Nuovo capitolo nella fitta trama diplomatica che, in questi giorni, vede protagonisti Donald Trump, Volodymyr Zelensky e Vladimir Putin. Dopo la telefonata con il presidente russo nel pieno del vertice con i leader europei e il capo di Stato ucraino, il presidente degli Stati Uniti ha chiamato anche il premier ungherese Viktor Orbán per chiedergli di rimuovere il veto sull’adesione dell’Ucraina all’Unione Europea. La notizia è stata riportata da Bloomberg e rilanciata dai media internazionali.
Secondo le fonti, Trump avrebbe esortato Orbán a non ostacolare il percorso europeo di Kiev, considerato da Washington e da diversi partner Ue un tassello fondamentale per rafforzare la stabilità politica e la sicurezza nel continente. L’Ungheria, da parte sua, ha ribadito le proprie riserve: in un messaggio pubblicato su Facebook, Orbán ha scritto che «l’adesione dell’Ucraina all’Unione Europea non offre alcuna garanzia di sicurezza» e che «collegare l’allargamento a impegni militari o garanzie difensive sarebbe inutile e pericoloso».
L’Ungheria apre le porte ai negoziati
Nonostante la linea dura sull’ingresso di Kiev nell’Ue, Budapest ha fatto un’apertura sul fronte negoziale. Orbán avrebbe offerto la disponibilità del Paese a ospitare un incontro tra Putin e Zelensky, eventualmente con la mediazione dello stesso Trump. L’idea di un vertice trilaterale, già anticipata dall’inquilino della Casa Bianca, resta ancora in fase embrionale, ma indica la volontà americana di accreditarsi come garante di un processo di dialogo, dopo oltre tre anni e mezzo di guerra.
Le mosse di Trump: telefonate e diplomazia parallela
Il pressing su Orbán si inserisce in una strategia più ampia che Trump ha messo in campo nelle ultime settimane. Pochi giorni fa, durante un incontro a Washington con Zelensky e alcuni leader europei, il presidente Usa aveva rivelato di aver chiamato direttamente Putin per discutere della possibilità di un tavolo di pace.

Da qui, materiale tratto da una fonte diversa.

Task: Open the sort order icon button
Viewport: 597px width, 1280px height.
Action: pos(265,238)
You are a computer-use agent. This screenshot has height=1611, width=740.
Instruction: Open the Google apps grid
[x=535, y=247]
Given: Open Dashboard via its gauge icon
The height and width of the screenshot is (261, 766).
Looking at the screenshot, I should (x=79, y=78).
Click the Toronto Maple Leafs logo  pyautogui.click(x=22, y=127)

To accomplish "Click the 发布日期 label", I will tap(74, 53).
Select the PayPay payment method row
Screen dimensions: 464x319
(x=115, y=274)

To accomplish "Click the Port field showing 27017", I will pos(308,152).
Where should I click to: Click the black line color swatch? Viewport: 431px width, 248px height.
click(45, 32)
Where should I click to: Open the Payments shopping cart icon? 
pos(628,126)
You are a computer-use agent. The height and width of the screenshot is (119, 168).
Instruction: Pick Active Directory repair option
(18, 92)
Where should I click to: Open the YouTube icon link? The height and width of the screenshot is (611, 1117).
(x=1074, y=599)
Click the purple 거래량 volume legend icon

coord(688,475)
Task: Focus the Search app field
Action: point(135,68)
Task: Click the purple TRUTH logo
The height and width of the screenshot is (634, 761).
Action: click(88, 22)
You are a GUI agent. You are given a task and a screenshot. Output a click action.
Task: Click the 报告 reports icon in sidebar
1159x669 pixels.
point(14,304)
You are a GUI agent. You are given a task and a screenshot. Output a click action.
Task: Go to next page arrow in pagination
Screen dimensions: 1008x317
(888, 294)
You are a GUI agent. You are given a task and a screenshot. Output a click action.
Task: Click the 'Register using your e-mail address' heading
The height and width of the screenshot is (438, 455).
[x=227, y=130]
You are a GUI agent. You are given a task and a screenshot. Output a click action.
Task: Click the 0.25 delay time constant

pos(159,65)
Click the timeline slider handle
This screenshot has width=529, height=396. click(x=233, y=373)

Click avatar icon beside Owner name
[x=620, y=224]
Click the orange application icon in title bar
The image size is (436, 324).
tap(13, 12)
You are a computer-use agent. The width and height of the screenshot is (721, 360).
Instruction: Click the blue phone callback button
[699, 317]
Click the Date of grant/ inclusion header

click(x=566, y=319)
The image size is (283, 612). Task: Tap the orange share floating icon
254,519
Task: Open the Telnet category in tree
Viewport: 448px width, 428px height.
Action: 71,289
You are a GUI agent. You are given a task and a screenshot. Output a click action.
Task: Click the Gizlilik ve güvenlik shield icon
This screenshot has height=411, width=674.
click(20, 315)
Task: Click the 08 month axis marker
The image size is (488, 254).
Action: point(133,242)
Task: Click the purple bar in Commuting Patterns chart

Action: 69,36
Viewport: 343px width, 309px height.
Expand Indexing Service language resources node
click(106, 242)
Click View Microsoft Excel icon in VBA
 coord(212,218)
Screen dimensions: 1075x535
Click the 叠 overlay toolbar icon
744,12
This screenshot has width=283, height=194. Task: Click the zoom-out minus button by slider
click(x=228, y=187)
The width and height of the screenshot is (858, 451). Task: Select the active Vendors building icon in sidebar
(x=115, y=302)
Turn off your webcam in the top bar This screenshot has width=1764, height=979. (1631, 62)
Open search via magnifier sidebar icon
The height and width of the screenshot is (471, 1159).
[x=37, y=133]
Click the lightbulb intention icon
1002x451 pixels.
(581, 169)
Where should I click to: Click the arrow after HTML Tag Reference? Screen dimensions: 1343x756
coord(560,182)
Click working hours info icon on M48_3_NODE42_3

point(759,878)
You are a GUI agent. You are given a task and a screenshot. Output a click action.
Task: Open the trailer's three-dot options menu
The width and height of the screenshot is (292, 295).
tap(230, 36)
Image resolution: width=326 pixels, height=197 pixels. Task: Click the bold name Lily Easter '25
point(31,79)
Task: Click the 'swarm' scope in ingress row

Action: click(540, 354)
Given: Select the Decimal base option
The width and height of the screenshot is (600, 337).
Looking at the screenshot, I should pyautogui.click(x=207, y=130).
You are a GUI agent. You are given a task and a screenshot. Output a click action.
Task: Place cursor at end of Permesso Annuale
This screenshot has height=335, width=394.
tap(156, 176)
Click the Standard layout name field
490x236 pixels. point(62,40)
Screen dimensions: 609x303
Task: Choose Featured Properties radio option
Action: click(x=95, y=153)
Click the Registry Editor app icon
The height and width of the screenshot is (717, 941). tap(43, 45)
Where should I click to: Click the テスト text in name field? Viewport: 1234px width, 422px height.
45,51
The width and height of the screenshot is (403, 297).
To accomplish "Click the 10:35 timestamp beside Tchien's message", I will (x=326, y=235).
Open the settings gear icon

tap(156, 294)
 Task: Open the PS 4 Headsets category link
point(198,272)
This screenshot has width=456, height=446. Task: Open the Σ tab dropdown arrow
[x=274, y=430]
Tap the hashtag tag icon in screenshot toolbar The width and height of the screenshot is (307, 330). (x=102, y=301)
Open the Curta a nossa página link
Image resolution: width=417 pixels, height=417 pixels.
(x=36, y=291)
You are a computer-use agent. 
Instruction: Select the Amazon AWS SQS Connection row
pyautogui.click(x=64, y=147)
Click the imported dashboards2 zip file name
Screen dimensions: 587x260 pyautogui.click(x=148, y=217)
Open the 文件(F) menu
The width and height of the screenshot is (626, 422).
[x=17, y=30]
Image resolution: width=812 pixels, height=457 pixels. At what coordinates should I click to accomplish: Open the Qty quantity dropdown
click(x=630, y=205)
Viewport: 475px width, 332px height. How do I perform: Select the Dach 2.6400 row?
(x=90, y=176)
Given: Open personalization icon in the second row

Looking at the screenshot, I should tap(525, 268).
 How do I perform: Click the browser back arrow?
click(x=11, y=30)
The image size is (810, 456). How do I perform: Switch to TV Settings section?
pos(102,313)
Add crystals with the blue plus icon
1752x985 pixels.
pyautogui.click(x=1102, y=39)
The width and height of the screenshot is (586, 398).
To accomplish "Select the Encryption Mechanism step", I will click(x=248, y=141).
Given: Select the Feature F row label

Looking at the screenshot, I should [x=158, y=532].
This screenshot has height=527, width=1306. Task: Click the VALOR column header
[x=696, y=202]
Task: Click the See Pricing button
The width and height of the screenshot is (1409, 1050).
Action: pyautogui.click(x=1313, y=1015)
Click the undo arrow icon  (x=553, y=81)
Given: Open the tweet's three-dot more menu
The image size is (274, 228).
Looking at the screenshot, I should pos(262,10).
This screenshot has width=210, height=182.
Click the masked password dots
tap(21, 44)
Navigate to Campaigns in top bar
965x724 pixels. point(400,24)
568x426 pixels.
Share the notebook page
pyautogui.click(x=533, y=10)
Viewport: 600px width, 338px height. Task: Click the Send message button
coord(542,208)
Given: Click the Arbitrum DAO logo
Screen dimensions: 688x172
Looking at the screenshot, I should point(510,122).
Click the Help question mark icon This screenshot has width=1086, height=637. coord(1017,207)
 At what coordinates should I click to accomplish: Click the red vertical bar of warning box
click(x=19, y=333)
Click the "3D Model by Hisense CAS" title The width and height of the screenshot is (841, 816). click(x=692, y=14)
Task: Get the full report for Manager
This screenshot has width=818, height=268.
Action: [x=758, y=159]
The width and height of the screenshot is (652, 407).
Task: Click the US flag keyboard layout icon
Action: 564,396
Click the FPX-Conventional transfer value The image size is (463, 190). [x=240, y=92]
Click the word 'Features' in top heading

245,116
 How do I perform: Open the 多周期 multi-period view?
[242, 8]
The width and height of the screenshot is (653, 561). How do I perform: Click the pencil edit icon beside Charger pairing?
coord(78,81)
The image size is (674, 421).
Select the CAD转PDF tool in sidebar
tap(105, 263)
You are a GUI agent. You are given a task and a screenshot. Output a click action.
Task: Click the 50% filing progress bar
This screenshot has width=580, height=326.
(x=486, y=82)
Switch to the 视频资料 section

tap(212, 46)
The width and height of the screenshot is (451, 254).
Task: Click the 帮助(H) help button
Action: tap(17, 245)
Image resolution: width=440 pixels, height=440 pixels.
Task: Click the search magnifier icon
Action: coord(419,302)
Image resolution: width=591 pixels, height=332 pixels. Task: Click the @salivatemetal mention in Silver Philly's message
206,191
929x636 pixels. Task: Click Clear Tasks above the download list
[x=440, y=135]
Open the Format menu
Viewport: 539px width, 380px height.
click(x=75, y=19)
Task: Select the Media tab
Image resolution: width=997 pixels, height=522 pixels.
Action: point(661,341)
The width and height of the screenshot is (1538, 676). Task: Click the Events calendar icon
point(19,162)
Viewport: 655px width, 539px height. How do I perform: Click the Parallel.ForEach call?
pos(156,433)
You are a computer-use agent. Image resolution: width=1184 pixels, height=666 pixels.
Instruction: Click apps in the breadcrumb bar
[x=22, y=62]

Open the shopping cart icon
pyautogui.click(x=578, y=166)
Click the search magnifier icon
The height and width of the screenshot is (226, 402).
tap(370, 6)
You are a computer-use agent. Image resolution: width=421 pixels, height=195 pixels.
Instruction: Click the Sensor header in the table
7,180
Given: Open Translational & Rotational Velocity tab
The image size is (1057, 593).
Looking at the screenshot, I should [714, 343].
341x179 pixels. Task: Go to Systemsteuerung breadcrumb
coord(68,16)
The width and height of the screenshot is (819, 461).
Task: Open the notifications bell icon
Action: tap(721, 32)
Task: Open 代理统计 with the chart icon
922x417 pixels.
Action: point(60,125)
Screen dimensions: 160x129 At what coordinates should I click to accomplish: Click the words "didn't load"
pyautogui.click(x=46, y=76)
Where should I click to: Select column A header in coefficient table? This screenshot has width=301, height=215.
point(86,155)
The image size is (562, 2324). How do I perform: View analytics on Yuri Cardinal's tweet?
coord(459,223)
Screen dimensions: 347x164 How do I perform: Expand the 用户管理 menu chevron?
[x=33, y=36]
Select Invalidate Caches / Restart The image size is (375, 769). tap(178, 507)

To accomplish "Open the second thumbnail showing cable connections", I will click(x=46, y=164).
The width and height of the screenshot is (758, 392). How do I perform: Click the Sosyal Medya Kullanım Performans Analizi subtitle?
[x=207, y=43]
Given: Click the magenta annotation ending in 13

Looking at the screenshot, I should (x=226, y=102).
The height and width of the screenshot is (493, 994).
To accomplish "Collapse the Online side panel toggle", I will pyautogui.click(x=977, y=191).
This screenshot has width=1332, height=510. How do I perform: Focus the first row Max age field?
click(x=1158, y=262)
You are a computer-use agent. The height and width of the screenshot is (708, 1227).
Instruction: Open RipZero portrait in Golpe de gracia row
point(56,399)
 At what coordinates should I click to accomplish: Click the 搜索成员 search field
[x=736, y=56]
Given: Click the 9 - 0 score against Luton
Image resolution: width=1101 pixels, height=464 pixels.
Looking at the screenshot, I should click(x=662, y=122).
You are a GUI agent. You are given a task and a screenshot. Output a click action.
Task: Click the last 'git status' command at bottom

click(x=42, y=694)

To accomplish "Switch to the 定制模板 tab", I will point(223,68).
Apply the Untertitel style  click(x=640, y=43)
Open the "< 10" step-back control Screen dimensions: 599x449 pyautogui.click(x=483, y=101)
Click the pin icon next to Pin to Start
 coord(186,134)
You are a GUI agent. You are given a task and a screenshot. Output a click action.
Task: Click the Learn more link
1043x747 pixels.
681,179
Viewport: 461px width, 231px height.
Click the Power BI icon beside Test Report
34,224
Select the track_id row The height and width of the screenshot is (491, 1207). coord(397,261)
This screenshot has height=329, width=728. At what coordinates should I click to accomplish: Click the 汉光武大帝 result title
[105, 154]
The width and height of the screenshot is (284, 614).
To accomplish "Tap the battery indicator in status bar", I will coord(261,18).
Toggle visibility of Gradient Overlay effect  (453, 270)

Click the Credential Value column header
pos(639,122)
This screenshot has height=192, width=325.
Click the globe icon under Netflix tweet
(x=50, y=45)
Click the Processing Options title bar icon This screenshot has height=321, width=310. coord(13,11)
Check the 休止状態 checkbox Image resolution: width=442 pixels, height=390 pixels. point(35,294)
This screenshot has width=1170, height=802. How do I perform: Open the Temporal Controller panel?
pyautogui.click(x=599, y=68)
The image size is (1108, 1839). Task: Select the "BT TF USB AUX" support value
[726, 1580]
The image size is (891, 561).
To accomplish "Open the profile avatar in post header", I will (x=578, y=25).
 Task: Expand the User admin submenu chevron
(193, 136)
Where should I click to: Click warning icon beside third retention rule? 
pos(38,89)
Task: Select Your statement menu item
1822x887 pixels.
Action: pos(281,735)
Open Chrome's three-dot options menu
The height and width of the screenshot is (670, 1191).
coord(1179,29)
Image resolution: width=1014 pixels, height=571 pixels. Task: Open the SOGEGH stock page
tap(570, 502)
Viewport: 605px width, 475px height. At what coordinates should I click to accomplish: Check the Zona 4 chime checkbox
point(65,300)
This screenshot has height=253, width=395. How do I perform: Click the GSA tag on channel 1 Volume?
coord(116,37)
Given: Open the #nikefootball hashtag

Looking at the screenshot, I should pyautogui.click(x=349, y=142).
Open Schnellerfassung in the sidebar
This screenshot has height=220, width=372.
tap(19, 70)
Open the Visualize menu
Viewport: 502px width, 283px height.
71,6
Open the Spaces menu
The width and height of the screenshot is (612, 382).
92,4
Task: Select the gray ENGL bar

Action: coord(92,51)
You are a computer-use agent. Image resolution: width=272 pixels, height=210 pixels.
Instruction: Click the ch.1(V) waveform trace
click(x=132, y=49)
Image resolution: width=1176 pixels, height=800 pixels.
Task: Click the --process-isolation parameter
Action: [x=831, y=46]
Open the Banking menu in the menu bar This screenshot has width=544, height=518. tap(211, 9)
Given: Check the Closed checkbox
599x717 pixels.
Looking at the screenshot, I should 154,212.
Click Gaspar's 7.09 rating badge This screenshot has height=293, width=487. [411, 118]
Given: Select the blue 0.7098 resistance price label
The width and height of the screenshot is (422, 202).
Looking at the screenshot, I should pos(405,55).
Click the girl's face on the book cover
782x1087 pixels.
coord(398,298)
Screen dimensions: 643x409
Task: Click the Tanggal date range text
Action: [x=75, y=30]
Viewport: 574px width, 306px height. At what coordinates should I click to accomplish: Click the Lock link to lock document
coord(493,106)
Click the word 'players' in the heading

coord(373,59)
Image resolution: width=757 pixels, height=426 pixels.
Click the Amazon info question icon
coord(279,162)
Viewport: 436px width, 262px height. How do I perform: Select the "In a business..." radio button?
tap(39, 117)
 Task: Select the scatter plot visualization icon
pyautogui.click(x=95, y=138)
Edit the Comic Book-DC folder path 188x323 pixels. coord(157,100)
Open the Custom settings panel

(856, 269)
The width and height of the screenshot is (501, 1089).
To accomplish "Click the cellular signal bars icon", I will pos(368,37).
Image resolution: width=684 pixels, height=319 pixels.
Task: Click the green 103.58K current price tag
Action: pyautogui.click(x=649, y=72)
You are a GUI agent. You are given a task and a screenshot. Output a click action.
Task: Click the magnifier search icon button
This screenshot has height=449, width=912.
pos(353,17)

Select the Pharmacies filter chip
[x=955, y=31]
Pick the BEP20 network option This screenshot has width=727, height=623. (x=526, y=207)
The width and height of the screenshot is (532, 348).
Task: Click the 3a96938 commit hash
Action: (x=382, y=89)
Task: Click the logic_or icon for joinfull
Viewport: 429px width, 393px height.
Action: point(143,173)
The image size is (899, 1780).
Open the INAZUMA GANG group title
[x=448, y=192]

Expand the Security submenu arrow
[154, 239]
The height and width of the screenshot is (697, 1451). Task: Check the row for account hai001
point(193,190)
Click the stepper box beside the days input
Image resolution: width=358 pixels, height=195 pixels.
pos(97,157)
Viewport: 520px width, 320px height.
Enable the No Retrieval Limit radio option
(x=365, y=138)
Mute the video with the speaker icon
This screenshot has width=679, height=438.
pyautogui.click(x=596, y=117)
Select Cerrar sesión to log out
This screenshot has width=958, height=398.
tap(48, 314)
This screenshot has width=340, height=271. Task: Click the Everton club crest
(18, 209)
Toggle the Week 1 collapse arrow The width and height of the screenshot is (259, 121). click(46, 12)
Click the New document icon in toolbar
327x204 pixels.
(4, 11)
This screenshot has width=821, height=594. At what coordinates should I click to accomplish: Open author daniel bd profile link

Una mossa che ha colto di sorpresa gli alleati, rivelando il tentativo di riportare il conflitto ucraino al centro di un’iniziativa diplomatica a marchio americano.
Secondo Trump, il vertice tra i due leader potrebbe svolgersi «in un luogo ancora da definire» e dovrebbe avere come obiettivo la costruzione di un percorso verso il cessate il fuoco. La proposta ha trovato reazioni contrastanti in Europa: se da un lato alcuni Paesi vedono positivamente un ritorno al dialogo, dall’altro restano forti i timori che Mosca possa sfruttare i negoziati per congelare la situazione militare senza reali concessioni.
Zelensky tra speranza e cautela
Il presidente ucraino si muove con prudenza. Da un lato, l’apertura di Trump a un negoziato rappresenta una possibilità che Kiev non può ignorare, soprattutto dopo mesi di difficoltà sul campo e il logoramento interno dovuto al conflitto. Dall’altro, Zelensky sa che un incontro con Putin, senza condizioni chiare, rischia di trasformarsi in un vantaggio per il Cremlino. Per questo, al fianco della diplomazia americana, continua a cercare garanzie solide da parte dell’Unione Europea e della Nato.
La posta in gioco
La telefonata a Orbán mostra quanto i rapporti di forza si stiano ridefinendo: da un lato gli Stati Uniti che tentano di imporre un ritmo nuovo al processo di pace, dall’altro l’Ungheria che, pur rimanendo parte dell’Ue, mantiene una posizione autonoma, spesso in sintonia con Mosca. Nel mezzo, l’Ucraina, che punta a blindare la propria collocazione occidentale e a ottenere garanzie di sicurezza per il futuro.
Il percorso resta incerto, ma le mosse di queste ore segnalano che qualcosa si sta muovendo. La disponibilità di Budapest a ospitare un vertice e l’attivismo di Trump potrebbero aprire uno spiraglio diplomatico in una guerra che dura ormai da quasi quattro anni. Tuttavia, la distanza tra le parti resta enorme e la domanda cruciale rimane la stessa: Putin è davvero pronto a negoziare, o si tratta solo di guadagnare tempo?